Davaya konu sözleşmenin 1/a, 1/b, 3,5,6,7, ve 8. Maddeleri davalı aleyhine ancak davacı lehine çok ağır hükümler içerdiğinden, sözleşme serbest irade ile yapılmış olsa idi davalının bu taahhütler altına girmeyeceği açıktır. Dolayısıyla Türk Borçlar Kanunun belirtilen amir hükümleri gereğince yok hükmünde olan sözleşme maddelerine dayanılarak istenilen alacak ve cezai şart taleplerinin yasal dayanağı bulunmamaktadır. Kuşkusuz karşılıklı taahhütler içeren sözleşmelerde ifayı güvence altına almak için cezai şart öngörülmesi mümkündür ve geçerlidir. Ancak böyle bir düzenlemenin geçerliliği bunun sözleşmede taraf dengesi gözetilerek her iki tarafa adil yükümlülükler getirilmesi ve yine her iki taraf lehine cezai şart düzenlemesi ile mümkündür. Davanın dayanağını oluşturan sözleşme hükümleri davalının çalışma özgürlüğünü ve sözleşme serbestisi hakkını kısıtladığı için kişilik haklarını ihlal edici olduğu gibi; taraflar arası sözleşme dengesi gözetilmediğinden kamu düzenine de aykırı olduğundan sözleşmede dayanılan maddeler TBK uyarınca hükümsüzdür.
Davalı ile yapılan sözleşme tarihinde davalı 15 yaşında olup, sözleşmeyi davalıyı temsilen annesi imzalamıştır. Bir an için sözleşme hükümlerinin geçerli olduğu düşünülse dahi; davalı 18 yaşını doldurduğunda sözleşme hükümsüz hale gelmiş olup, davalı ile yeniden bir sözleşme yapılarak canlandırılması gerekir idi. Buna karşın davacı taraf sözleşmenin 5 senede bir kendiliğinden uzadığı iddiasına dayanmakta olup, esasen sözleşme davalının tam ehliyetli olduğu tarihten itibaren hükümsüzdür.
Tüm dosya kapsamı ve yukarıda açıklanan gerekçelerle; davanın dayanağı olan sözleşme hükümlerinin geçersizliği nedeniyle bu hükümlere dayanılarak davalıdan talepte bulunulamayacağından davacının davasının reddine, davalı karşı davacının ispatlanamayan davasının reddine karar verilerek aşağıdaki hüküm kurulmuştur.
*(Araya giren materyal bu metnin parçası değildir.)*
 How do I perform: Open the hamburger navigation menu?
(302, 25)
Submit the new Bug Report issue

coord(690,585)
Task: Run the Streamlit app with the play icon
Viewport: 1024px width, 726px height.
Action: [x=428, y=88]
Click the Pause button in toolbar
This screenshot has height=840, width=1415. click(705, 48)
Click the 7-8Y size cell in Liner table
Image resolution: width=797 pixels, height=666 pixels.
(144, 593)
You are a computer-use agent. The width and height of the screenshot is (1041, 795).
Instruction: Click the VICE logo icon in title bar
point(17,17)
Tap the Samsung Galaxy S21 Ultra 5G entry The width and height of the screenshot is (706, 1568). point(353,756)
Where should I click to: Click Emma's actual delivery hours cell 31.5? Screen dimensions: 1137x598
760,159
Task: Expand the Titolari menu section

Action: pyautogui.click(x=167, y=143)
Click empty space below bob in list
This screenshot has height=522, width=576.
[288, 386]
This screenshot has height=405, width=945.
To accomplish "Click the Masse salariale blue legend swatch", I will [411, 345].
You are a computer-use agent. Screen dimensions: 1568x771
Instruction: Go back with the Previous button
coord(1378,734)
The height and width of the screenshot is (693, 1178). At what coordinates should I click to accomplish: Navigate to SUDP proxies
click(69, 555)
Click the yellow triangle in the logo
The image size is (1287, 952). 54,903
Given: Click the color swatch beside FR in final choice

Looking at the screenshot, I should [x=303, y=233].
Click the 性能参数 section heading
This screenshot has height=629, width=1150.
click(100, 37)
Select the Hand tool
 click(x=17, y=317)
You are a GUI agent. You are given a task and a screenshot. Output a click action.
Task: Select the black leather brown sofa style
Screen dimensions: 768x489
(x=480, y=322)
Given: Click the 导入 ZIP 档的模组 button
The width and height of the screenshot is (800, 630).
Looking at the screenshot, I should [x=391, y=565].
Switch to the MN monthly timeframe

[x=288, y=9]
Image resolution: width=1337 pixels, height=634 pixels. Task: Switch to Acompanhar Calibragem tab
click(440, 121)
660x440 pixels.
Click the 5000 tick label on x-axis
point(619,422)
H Ü K Ü M : Yukarıda açıklanan gerekçe ile:
1-)Davanın REDDİNE,
2-)Karşı davanın REDDİNE,
ESAS DAVA YÖNÜNDEN;
3-Karar tarihinde yürürlükte bulunan harçlar tarifesi uyarınca alınması gereken 44,40 TL. harcın peşin alınan 59,78 TL. harçtan mahsubu ile fazla alınan 15,38 TL. harcın karar kesinleştiğinde istek halinde davacı-karşı davalı tarafa iadesine,
4-Davalı-karşı davacı yararına tayin ve takdir edilen 2.725,00TL. maktu vekalet ücretinin davacı-karşı davalıdan tahsiline, davalı-karşı davacıya verilmesine,
5-Davacı-karşı davalının yapmış olduğu yargılama masraflarının kendi üzerinde bırakılmasına,
6-Kalan gider avansının karar kesinleştiğinde yatıran tarafa iadesine,
KARŞI DAVA YÖNÜNDEN;
7-Karar tarihinde yürürlükte bulunan harçlar tarifesi uyarınca alınması gereken 44,40 TL. harcın peşin alınan 35,00 TL. harçtan eksik alınan 9,40 TL. harcın davalı-karşı davacıdan mahsubu ile hazineye irad kaydına,
8-Davacı-karşı davalı davasını vekille takip ettiğinden, Avukatlık asgari ücret tarifesi uyarınca vekalet ücreti asıl alacağı geçemeyeceğinden 1.000,00 TL. vekalet ücretinin davalı-karşı davacıdan alınarak davacı-karşı davalıya verilmesine,
9-Tarafların yapmış olduğu yargılama masraflarının kendi üzerinde bırakılmasına,
10- Taraflarca yatırılan gider avansının karar tebliğ işlemleri tamamlandıktan ve karar kesinleştikten sonra kullanılmayan kısmının yatıran ilgili tarafa resen iadesine,
Davacı vekili ve davalı vekilinin yüzüne karşı; gerekçeli kararın tebliğ tarihinden itibaren 2 hafta içinde Mahkememize sunulacak veya gönderilecek dilekçe ile istinaf yolu açık olmak üzere verilen karar açıkça okunup usulen anlatıldı.

Katip …
e-imza*

Hakim …
e-imza*

* Bu evrak 5070 Sayılı Elektronik İmza Kanunu hükümlerine uygun olarak elektronik imza ile imzalanmıştır.